El rostro del doctor era de malas noticias. Y esas fueron las primeras palabras que salieron de boca del doctor: “Don José, le tengo malas noticias”. Después de aquellas palabras hubo una pausa que pareció eterna hasta la siguiente frase. “La pierna se ha engangrenado (falta de irrigación sanguínea)”, le dijo.
El médico siguió hablando y entre sus palabras solo tenía una sola opción: amputar. Esa palabra hizo que el mundo de José se quebrara como un espejo delante de sus ojos.
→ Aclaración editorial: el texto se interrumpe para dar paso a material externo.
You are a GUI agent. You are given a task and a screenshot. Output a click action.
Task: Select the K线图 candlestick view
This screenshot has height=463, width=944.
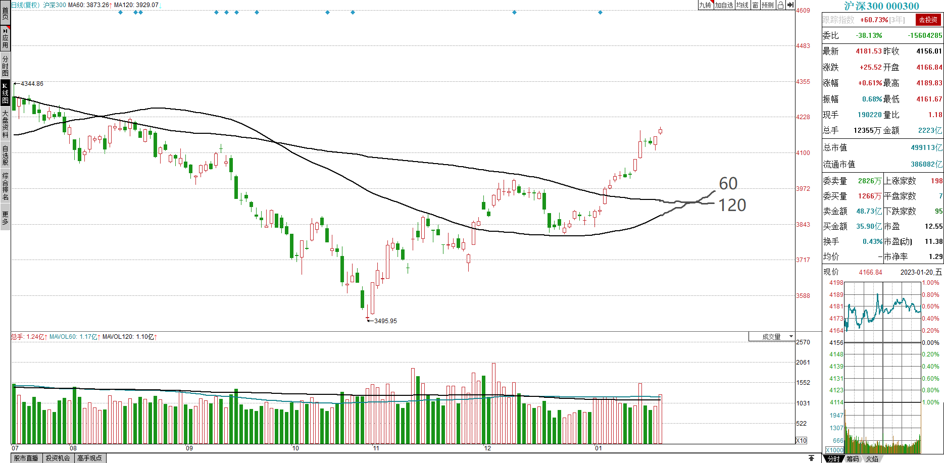point(5,93)
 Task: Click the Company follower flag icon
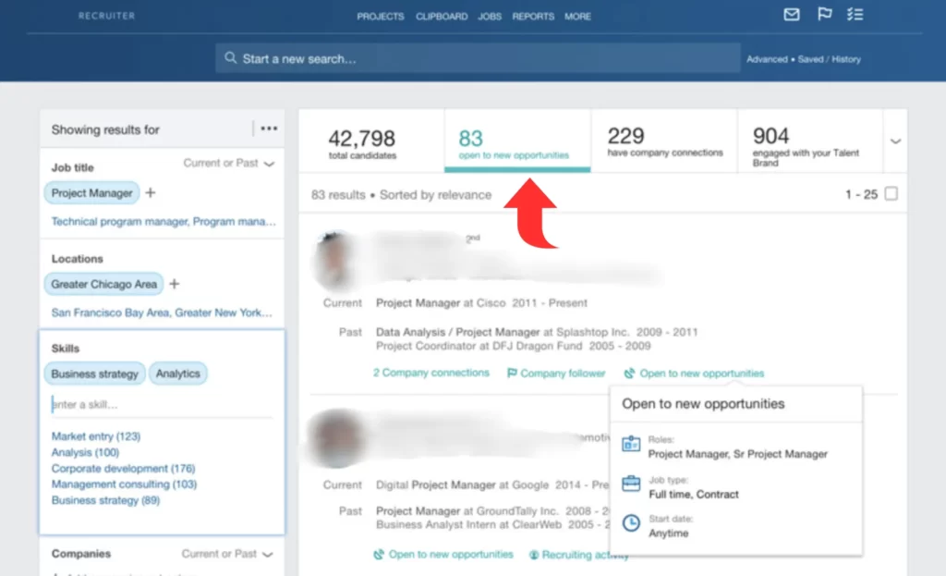coord(512,374)
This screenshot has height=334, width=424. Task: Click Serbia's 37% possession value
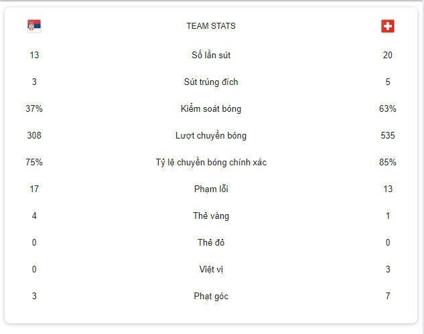tap(34, 108)
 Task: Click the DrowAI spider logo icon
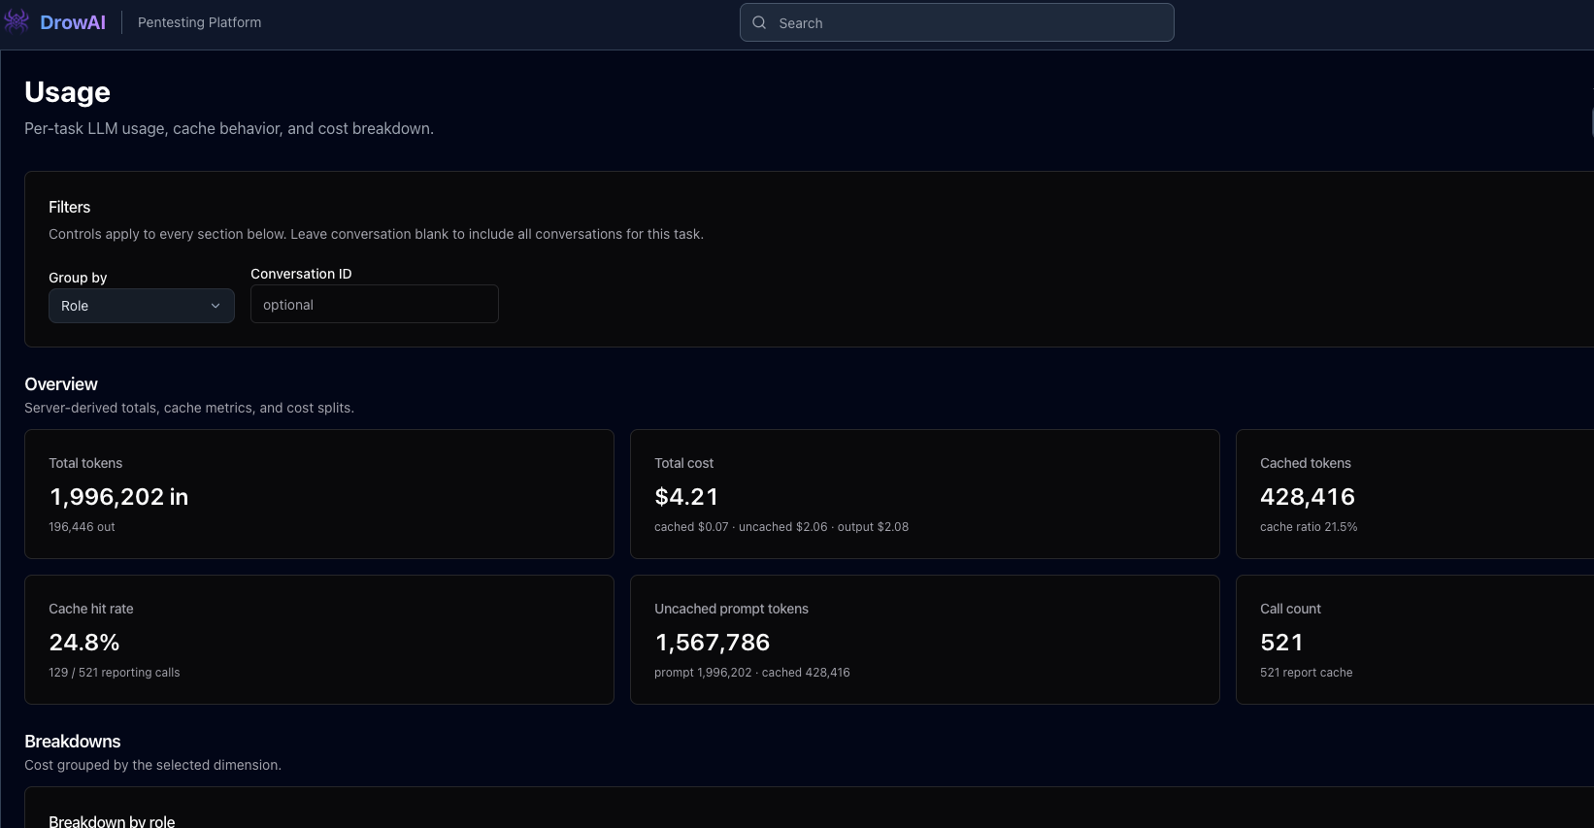[x=17, y=21]
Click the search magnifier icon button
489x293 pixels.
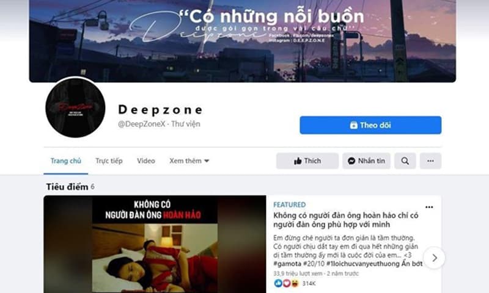[x=405, y=161]
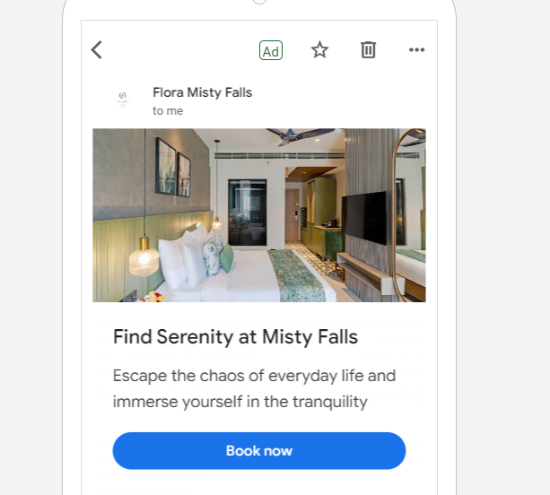Image resolution: width=550 pixels, height=495 pixels.
Task: Click the wall-mounted TV in the photo
Action: pyautogui.click(x=364, y=217)
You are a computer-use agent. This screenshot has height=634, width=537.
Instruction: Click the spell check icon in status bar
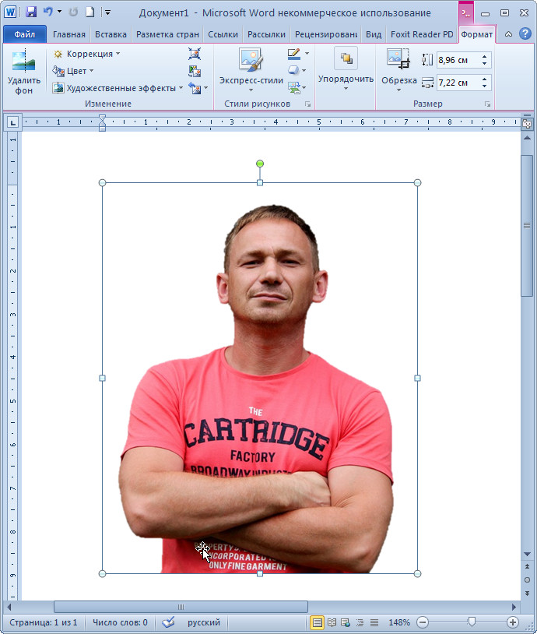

Completó tres meses en el hospital para aprender a caminar con muletas. Para enseñarle a su cerebro que le faltaba su extremidad y, aunque tambaleara como en una cuerda floja, tenía que seguir. Y cosas que parecen tan simples como caminar ahora eran un reto constante. Pero logró dominarlas. Cuando lo hizo, quiso volver a su antiguo trabajo como maestro soldador. Por eso volvió desde La Manga del Cura, donde vivía con su familia, a Manta. Al taller de un amigo para que le diera trabajo. Pero le dijeron que no. Y esa fue la primera vez que José se sintió discriminado por su discapacidad.
Entonces regresó a la terminal terrestre para volver con su familia a La Manga del Cura. Estaba sentado mirando hacia ningún lado en la terminal.
Sin saber qué hacer. En eso se le acercó una señora que le regaló dos fundas de caramelos.
Empezó a vender el regalo en los alrededores de la terminal y se hizo 20 dólares. Entonces supo que esto podía ser un negocio. Una forma de generar ingresos para mantener a sus dos hijos.
José Espinales vive en Montecristi, pero trabaja en las calles de Manta vendiendo caramelos. Su lugar está en los alrededores del Mall del Pacífico y la entrada al sitio Cosace cerca del hospital del IESS, donde bajo altas temperaturas va de un lado a otro.
Camina por las veredas cuando el semáforo está en rojo. Ocho o doce horas diarias. Aunque hacerlo significa poner todo su esfuerzo y eso tiene una recompensa: ver sonreír a sus hijos cuando los visita en La Manga del Cura.
Pero la mayor parte del tiempo pasan separados por el trabajo de José. Él arrienda una casa en el barrio Los Ángeles de Montecristi. Cuenta que antes visitaba a sus hijos cada tres meses, y ahora cada seis.
Todo porque la situación económica no está bien para nadie. Para él tampoco, dice. Por ahora tiene planeado un viaje para celebrar con su hijo, que cumple quince años. Tratará de recuperar el tiempo que no pasan juntos. El tiempo que la distancia y su trabajo les roban, pero que les permiten seguir viviendo.